I can still remember the last time I got excited over New Years. There was still an amount of spark within me that hadn’t been killed yet. I’d scold my husband for his lack of festive spirit.
Back then, there were no grand fireworks festivals, so I’d sit at home waiting for the clock to strike twelve and hear erratic fireworks here and there. The weather was too cold to plan for great outings. Some restaurants had small parties, but the overall unpredictable atmosphere of Gaza wasn’t encouraging for a person to go out. I felt safer being home, or so I thought.
Over the years, my sense of time changed dramatically. A year whizzed by too quickly for my mind to process. The number of events that took place over my country and my besieged city were too intense. One Israeli attack after the other. People killed in dozens and hundreds. The first major attack I witnessed in my adulthood coincided with the new year in 2009. It was a bloodbath that lasted for eighteen days and claimed the lives of 1400 Palestinians including 300 children and 115 women.
The intensity of the siege held a tight grip on our lives. I became numb to many forms of happy occasions. Weddings took place because life had to go on. Kids went to school because life had to go on. People went to work, universities opened, conferences were held—all which gave life an amount of normalcy. My people have unfaltering steadfastness, I know this for a fact. They suffer, but go on. Their loved ones get killed, but they rise from beneath the rubble. They realize the only choice worth living for is: not yielding in the face of the oppressor, the occupier and killer.
The siege took hold of our lives in dystopian ways which I find hard to revisit at the moment because I’ve talked about this immensely before. My struggle of living under siege is like my people, but there’s an aspect that I can feel too poignantly: claustrophobia.
The Gaza Strip population has already hit 2.1million. The whole of Gaza city is characterized by high-rises forming complex compounds of suffocating structures. While an apartment can provide a decent life for a family, it fails to give a psychological stability due to the feeling of entrapment and the blocking of light and natural views. Every day, more houses are knocked down to make way for new buildings. An anarchy of cement structures reigns over the city.
The Mediterranean Sea gives us a momentary relief and escape. It’s something that the occupier can’t steal from us. True they conquer the sea, shoot at fishers and restrict their movement. True their warplanes launch missiles at kids playing on the beach like they did in 2014 when they killed the Bakir boys… but at least we have a horizon to contemplate.
Although I may sound like a child whining over and over, I have to say that it’s not my intention to keep repeating things. I consciously keep talking about what my people’s lives under siege. I keep repeating words like killing, Israeli attacks, undrinkable water, polluted air, restrictions of movement, denial of treatment, bombardment of homes. I reiterate because this is the daily reality we live under.
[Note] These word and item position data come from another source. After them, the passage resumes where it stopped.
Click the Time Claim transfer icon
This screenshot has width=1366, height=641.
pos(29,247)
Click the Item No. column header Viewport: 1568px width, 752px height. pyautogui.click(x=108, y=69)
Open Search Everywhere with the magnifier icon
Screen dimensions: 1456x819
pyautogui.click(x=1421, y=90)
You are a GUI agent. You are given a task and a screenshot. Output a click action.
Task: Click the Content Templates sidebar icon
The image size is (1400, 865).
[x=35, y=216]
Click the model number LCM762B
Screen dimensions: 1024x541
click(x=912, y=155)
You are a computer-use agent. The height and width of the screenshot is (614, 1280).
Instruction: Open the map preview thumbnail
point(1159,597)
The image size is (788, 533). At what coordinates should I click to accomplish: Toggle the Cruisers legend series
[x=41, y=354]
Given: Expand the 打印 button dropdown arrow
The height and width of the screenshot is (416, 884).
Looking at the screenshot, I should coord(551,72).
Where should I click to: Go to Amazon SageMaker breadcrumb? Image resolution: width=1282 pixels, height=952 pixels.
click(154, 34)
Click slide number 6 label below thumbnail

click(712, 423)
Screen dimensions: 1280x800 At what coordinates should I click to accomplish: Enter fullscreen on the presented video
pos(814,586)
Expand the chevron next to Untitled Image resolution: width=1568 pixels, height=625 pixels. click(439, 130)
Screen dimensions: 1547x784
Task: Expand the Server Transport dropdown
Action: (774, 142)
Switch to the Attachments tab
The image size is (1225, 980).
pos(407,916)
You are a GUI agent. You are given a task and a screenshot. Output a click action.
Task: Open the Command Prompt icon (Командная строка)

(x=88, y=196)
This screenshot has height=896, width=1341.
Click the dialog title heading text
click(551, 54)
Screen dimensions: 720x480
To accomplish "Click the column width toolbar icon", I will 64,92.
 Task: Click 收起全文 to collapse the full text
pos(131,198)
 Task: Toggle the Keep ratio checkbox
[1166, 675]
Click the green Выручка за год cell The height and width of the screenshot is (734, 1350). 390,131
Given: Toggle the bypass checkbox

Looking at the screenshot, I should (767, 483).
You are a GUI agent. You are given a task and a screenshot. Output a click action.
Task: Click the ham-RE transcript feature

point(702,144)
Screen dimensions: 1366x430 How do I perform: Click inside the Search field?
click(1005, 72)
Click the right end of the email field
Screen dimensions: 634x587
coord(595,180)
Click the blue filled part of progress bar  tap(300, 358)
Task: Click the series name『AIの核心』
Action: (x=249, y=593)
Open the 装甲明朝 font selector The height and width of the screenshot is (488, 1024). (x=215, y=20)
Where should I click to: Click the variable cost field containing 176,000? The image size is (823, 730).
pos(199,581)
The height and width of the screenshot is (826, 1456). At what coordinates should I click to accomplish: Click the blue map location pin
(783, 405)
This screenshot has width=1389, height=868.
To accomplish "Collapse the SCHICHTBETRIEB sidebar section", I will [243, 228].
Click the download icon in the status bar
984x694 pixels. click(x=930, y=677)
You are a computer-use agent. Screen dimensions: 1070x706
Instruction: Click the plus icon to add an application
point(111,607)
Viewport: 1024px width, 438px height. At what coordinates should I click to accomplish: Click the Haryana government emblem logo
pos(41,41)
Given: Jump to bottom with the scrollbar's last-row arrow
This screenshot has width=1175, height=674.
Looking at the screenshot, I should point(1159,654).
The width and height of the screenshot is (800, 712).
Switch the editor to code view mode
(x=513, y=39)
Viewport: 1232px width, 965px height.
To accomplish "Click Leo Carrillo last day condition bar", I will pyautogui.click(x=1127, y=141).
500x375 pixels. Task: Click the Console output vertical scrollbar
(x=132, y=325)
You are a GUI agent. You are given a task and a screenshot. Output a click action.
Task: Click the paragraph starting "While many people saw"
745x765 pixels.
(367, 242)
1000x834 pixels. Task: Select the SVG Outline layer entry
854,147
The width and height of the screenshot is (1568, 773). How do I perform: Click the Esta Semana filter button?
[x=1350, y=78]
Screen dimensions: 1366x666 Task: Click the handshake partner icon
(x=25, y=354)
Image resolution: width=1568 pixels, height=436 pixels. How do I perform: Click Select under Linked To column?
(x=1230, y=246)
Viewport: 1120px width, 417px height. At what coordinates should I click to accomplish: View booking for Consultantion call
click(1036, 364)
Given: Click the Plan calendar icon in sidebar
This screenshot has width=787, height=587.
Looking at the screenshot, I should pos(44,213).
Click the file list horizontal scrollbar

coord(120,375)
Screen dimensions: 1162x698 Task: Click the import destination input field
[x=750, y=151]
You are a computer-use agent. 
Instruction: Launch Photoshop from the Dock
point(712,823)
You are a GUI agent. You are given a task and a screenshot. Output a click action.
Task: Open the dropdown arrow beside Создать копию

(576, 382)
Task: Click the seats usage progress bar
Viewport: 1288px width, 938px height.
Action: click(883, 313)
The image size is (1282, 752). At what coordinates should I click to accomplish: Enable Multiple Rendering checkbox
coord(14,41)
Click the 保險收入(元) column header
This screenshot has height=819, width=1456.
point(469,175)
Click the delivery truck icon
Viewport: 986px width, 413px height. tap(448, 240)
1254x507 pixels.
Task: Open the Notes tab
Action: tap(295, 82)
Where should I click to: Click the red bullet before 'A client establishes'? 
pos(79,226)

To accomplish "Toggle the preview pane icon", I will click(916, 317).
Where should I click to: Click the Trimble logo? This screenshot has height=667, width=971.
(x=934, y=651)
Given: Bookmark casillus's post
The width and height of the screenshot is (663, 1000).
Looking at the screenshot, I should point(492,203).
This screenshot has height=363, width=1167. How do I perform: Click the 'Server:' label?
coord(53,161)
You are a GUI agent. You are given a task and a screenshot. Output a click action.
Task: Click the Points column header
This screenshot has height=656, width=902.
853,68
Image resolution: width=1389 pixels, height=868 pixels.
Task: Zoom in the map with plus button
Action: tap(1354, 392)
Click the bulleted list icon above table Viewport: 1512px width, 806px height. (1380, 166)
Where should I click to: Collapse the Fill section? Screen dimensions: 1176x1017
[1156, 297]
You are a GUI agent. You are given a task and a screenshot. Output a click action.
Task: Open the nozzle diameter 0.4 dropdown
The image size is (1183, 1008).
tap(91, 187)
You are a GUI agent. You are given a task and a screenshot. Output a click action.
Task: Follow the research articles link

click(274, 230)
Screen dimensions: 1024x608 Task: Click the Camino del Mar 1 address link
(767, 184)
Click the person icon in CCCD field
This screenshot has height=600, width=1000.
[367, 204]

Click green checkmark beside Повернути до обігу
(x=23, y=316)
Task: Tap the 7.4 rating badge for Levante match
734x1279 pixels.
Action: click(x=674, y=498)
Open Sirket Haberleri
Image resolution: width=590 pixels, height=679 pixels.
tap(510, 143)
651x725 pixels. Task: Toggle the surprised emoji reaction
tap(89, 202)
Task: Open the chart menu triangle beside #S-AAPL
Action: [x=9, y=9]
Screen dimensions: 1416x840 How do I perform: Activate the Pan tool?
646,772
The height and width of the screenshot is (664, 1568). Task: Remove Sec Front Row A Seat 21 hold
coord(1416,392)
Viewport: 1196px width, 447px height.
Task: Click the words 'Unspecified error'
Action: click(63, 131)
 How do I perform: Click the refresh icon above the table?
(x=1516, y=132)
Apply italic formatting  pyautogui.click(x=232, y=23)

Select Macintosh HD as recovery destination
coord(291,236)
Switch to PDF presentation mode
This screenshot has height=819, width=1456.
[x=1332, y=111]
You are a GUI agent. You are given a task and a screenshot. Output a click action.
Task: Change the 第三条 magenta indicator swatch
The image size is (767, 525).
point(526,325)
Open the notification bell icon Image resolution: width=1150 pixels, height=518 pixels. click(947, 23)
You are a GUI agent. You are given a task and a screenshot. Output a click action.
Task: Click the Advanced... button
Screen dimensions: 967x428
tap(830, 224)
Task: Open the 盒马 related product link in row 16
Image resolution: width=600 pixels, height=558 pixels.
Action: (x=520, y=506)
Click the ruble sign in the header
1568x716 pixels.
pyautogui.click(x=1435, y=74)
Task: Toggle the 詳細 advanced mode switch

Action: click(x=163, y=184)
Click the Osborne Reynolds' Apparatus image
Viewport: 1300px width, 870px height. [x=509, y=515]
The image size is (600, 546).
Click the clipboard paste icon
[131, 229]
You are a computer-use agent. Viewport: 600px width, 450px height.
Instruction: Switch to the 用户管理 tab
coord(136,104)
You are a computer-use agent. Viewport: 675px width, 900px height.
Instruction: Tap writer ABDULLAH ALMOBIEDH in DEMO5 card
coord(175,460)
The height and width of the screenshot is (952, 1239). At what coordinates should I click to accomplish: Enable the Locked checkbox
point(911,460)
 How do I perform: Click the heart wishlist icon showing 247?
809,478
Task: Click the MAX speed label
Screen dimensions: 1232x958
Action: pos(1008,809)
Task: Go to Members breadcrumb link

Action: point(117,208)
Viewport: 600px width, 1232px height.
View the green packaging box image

It’s a daily struggle to decide to continue living. It’s a daily struggle to keep believing that the morning light will overtake the darkness. It’s a momentum feat to raise our kids under lacking of a decent life. In a place where they only read about the rest of Palestine in books. They see news of more day-to-day murders of fellow Palestinians in Jenin, Nablus, and Jerusalem. A picture forms in their heads that the other parts of our country aren’t safer than the one we’re living in. They become distraught and confused and trapped into this claustrophobic bubble and anticipate the time when they can make the decision to leave.